• SOURCE TEXT:
######
Koronivia Joint Work on Agriculture (KJWA) in 2020
December 15, 2020
In December, ProVeg International, together with the public-policy organisation Brighter Green, submitted key recommendations for an urgent shift towards sustainable food systems to the Koronivia Joint Work on Agriculture (KJWA), organised by the UNFCCC during the organisation’s Climate Dialogue sessions. By adopting the KJWA as a landmark decision, COP23, held in Bonn in 2017, recognised the role of agriculture in tackling climate change.
International bodies responsible for developing and implementing the KJWA
In order to do this, the two subsidiary bodies under the convention, namely the Subsidiary Body for Scientific and Technological Advice (SBSTA) and the Subsidiary Body for Implementation (SBI) are both required to address climate-change issues. In the meantime, UN agencies such as the FAO are supporting the development and implementation of the KJWA by providing technical support for climate-change adaptation and mitigation, through webinars, workshops, and publications, as well as numerous other channels.
Accelerating the shift towards more plant-rich diets
For this year’s workshop, we insisted on the need to raise ambitions and move towards transformative actions in order to accelerate the shift away from intensive livestock production and towards more plant-rich diets. This is also a key condition to achieving the United Nations Sustainable Development Goals and the Paris agreement.
The submission was supported by A Well-Fed World, Better Food Foundation, Four Paws International, Global Forest Coalition, Physicians Association for Nutrition (PAN), True Animal Protein Price Coalition (TAPP), and Zero Hour.
“Policy coherence at all levels (local, national, regional, and global) is the only way to achieve the Paris Agreement targets and the United Nations Sustainable Development Goals. Policies working across the food system – including shifting dietary choices and reducing food loss and waste – can also improve land-use management, food security, and the ability to reduce emissions. Sustainable food policies can also increase climate resilience, help eradicate poverty, protect biodiversity, and improve public health.”
######
• PROVIDED INFORMATION:

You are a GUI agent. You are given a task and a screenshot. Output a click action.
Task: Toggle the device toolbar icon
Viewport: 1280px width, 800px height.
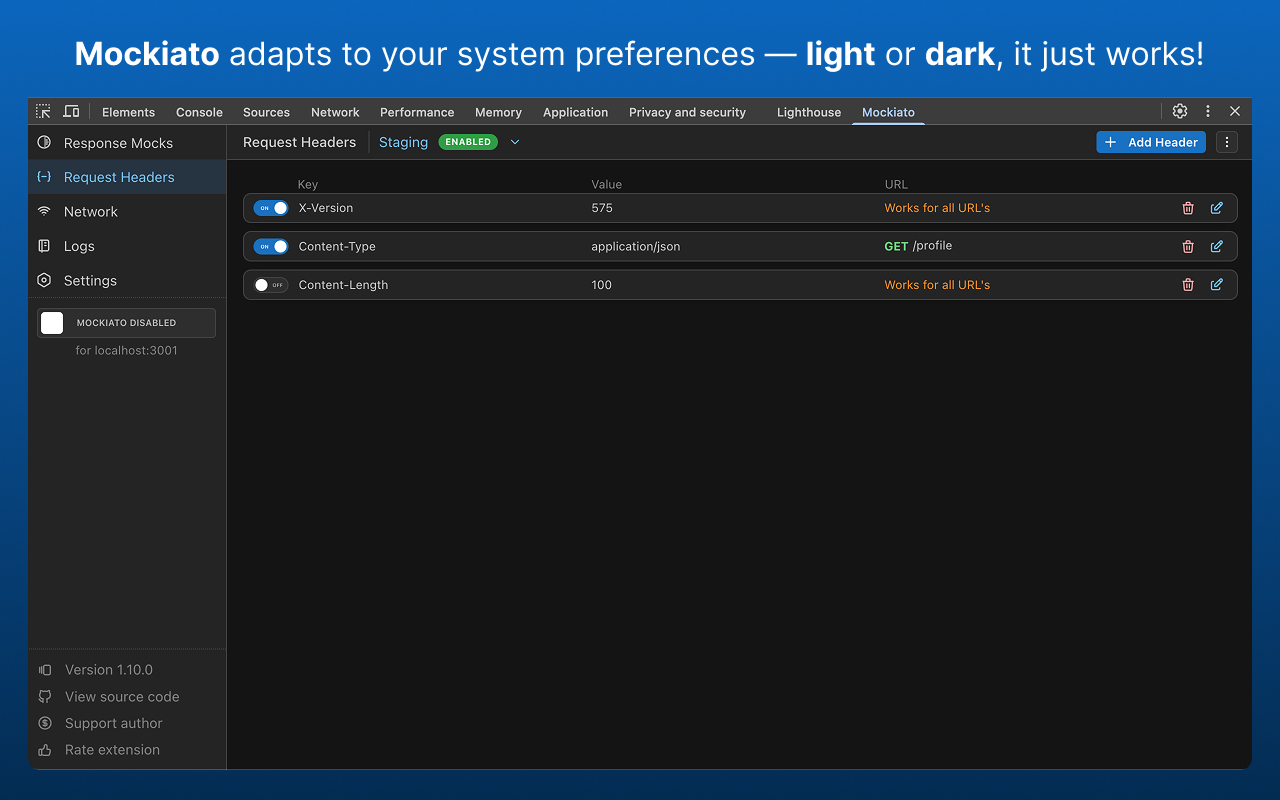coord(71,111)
######
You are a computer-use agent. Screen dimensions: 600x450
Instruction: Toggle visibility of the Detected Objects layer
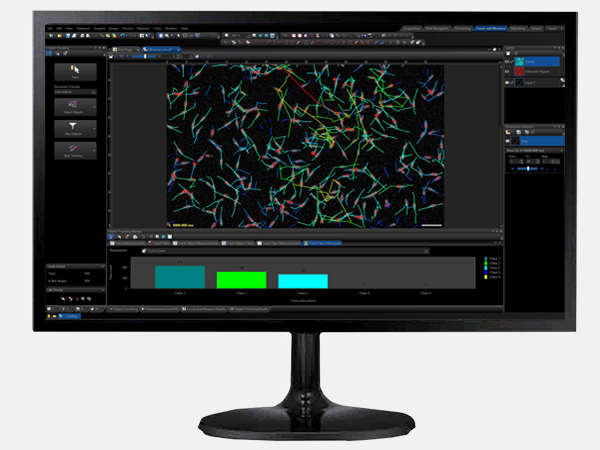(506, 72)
######
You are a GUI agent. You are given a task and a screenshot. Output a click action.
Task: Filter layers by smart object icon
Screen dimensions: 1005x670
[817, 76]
######
• EXERCISE 1:
Answer these questions from the text on the Koronivia Joint Work on Agriculture:
(a) Which public-policy organization joined ProVeg International in submitting the recommendations?
(b) In what city and year was COP23 held?
(c) What are the two subsidiary bodies under the convention?
• EXERCISE 2:
Proceed with the text on the Koronivia Joint Work on Agriculture, starting after its final sentence.
Leave the listing aside; it has no role here.

• WRITTEN REPLY 1:
(a) Brighter Green
(b) Bonn, 2017
(c) The Subsidiary Body for Scientific and Technological Advice (SBSTA) and the Subsidiary Body for Implementation (SBI)

• WRITTEN REPLY 2:
Submission to the KJWA, November 2020
2020 and beyond
Participants from all the world’s countries took part in this year’s four-day workshop. The outcomes of these workshops should help countries to identify key elements and potential approaches in moving towards sustainable agriculture and food security by improving livestock management systems, including agropastoral production systems (in which the growing of crops and the raising of livestock are combined). In addition, these four days showcased positive examples such as farming funds and programmes which encourage innovation and support agricultural activities.
We are looking forward to the upcoming discussions between UN member states at the fifth session of the UN Environment Assembly, which will take place online in February, as well as the Convention on Biological Diversity, which will take place in Kunming, China, in the second quarter of 2021, and the UN Food System Summit at COP26. 2021 also marks the start of the UN Decade on Ecosystem Restoration, which ProVeg has joined as a partner.